Olivia Manning - Palestine

Palestine

The couple were to spend three years in Jerusalem. On arrival, Manning approached the Palestine Post for a job, and was soon appointed a reviewer. Between 1943 and 1944 she served as press assistant at Jerusalem's Public Information office, and then moved to the same position at the British Council office in Jerusalem. Manning continued to work on her book about Stanley and Emin Pasha, and took advantage of army drivers who were willing to give lifts to civilians; she visited Palestine, Petra and Damascus, gathering material for future works.

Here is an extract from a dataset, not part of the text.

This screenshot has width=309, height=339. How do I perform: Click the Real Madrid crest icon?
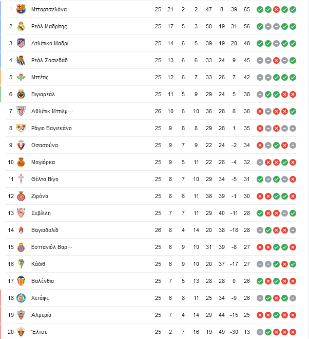21,26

In 1944, Manning became pregnant; the couple were overjoyed and Manning relaxed, becoming less critical of others, including her own mother, with whom she had long had a difficult relationship. Uncharacteristically, she rested, walked, painted and even knitted. In the seventh month, however, the baby died in utero, and as was the practice at the time, Manning was obliged to wait two difficult months to deliver her dead child. "I am like a walking cemetery", she sorrowfully repeated during this period. Grief-stricken, Manning became paranoid, constantly afraid that Reggie would be assassinated. Reggie decided that she was having a nervous breakdown, and in October 1944 accompanied her to Cyprus for a month's holiday. Returning to Jerusalem, she was still far from well, and the poet Louis Lawler noticed the discontent of this "strange and difficult woman", and Reggie's "wonderfully patient" behaviour, despite Manning calling her husband by his last name throughout the period. Manning never fully recovered from her loss, and was rarely to talk or write of it. She was unable to have further children and in the future directed her maternal feelings towards animals, especially cats.

During her time in the Middle East, Manning had picked up amoebic dysentery, which led to several admissions to hospitals in Cairo and Palestine. When the war in Europe ended in May 1945, her state of health led the couple to decide that Manning should return to England earlier than Reggie. They travelled to Suez together, where she sailed for home alone.